Map<Integer, Integer> counts = new HashMap<>();
for (int num : nums) counts.put(num, counts.getOrDefault(num, 0) + 1);
List<Integer> res = new ArrayList<>();
for (int key : counts.keySet())
  if (counts.get(key) > nums.length / 3) res.add(key);
return res;

🧠 How Devs Usually Mess This Up

Most folks bust out a HashMap to count everything (hello, O(n) space), or forget only two elements can break the n/3 barrier. Some try classic Boyer-Moore—which is great!—except it only grabs a single candidate, not two. Others forget The Validation Pass™: their dearly beloved candidates might just be photobombers.

🔍 What’s Actually Going On

Imagine an exclusive club with three velvet-rope rooms but only two bottles of champagne to hand out. The pigeonhole principle guarantees: you can’t have three party animals each outnumbering a third of the crowd. Our extension of Boyer-Moore now plays bouncer for two guests/candidates, and you still have to do a quick headcount at the end. Because—big twist—sometimes the supposed rockstars sneak in and out without making the attendance cut.

🛠️ PseudoCode

  • Set two variables for candidate1 and candidate2; set two counters to zero.
  • First pass through the array:
    • If number matches candidate1, increment count1.
    • Else if it matches candidate2, increment count2.
    • Else if count1 zero? Make this candidate1, set count1 = 1.
    • Else if count2 zero? Make this candidate2, set count2 = 1.
    • Else? Both counts down by one (because some partygoer brought a friend nobody knows).
  • Second pass: Actually count how often candidate1 and candidate2 occur. (Sorry, impostors!)
  • Add whichever candidates truly appear more than n/3 times to your glorious result list.

💻 The Code

public List<Integer> majorityElement(int[] nums) {
    int candidate1 = 0, candidate2 = 1; // cannot start the same!
    int count1 = 0, count2 = 0;
    for (int num : nums) {
        if (num == candidate1) count1++;
        else if (num == candidate2) count2++;
        else if (count1 == 0) { candidate1 = num; count1 = 1; }
        else if (count2 == 0) { candidate2 = num; count2 = 1; }
        else { count1--; count2--; }
    }
    // Validate or risk electing a mannequin
    count1 = count2 = 0;
    for (int num : nums) {
        if (num == candidate1) count1++;
        else if (num == candidate2) count2++;
    }
    List<Integer> out = new ArrayList<>();
    if (count1 > nums.length / 3) out.add(candidate1);
    if (count2 > nums.length / 3) out.add(candidate2);
    return out;
}

⚠️ Pitfalls, Traps & Runtime Smacks

  • More than two “majority” elements?
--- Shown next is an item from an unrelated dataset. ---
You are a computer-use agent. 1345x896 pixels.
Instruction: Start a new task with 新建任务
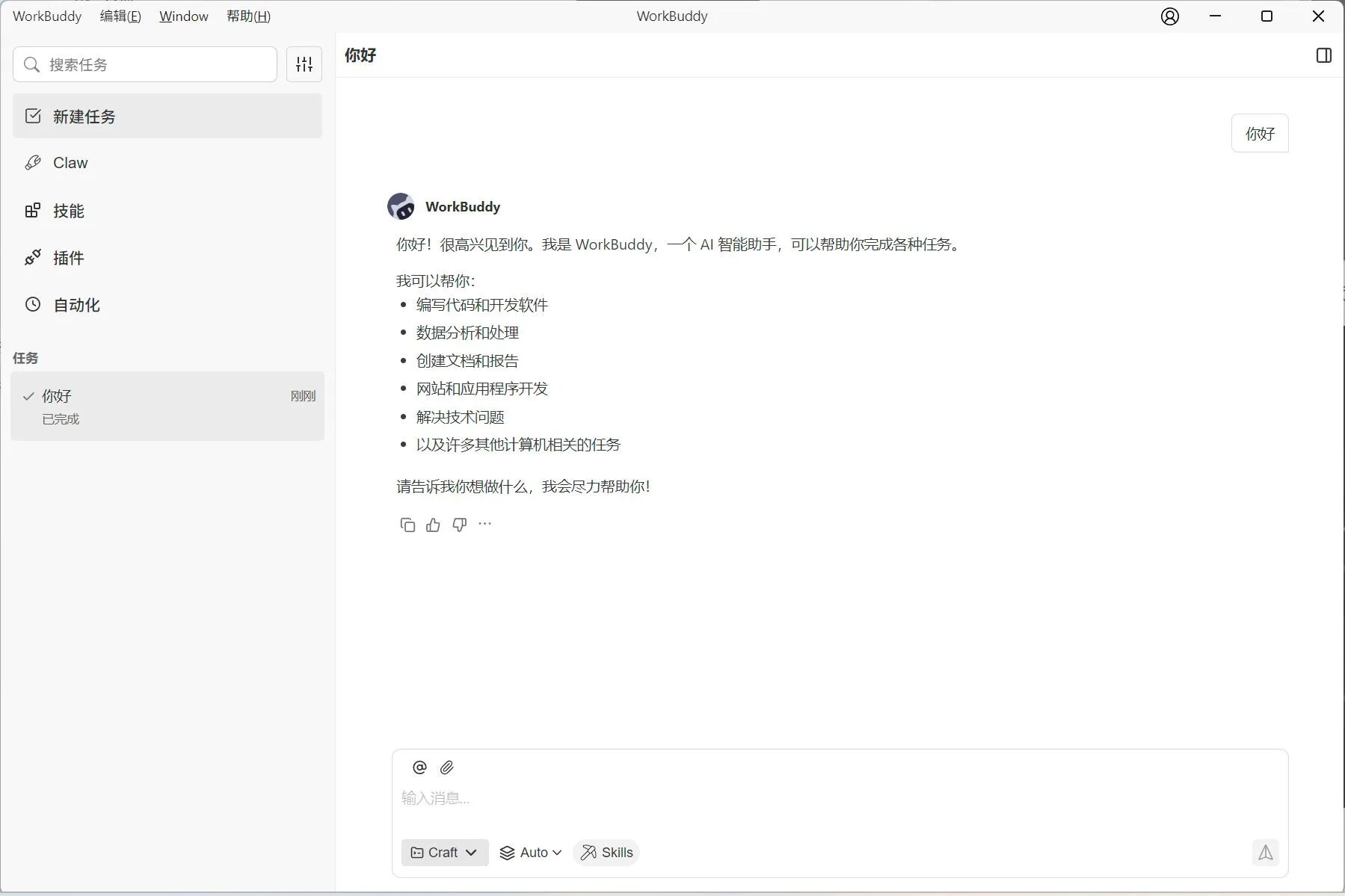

Not unless your array is from a parallel dimension.
  • Skip the validation pass and you’ll end up with randoms in your result.
  • Edge cases:
    • Empty array? Returns nothing, like your last sprint review.
    • All elements the same? Just one result, don’t be greedy.
    • Appear exactly n/3 times? Not enough. The bar is higher—‘strictly more than’.
  • Runtime: Two quick strolls over the array. Space? Only your two VIP counters—no guest lists.

🧠 Interviewer Brain-Tattoo

“Two buckets, two winners. Try to track a third? You’re chasing algorithmic shadows.”

And if they ask about k buckets…just smile, and hand them a marker.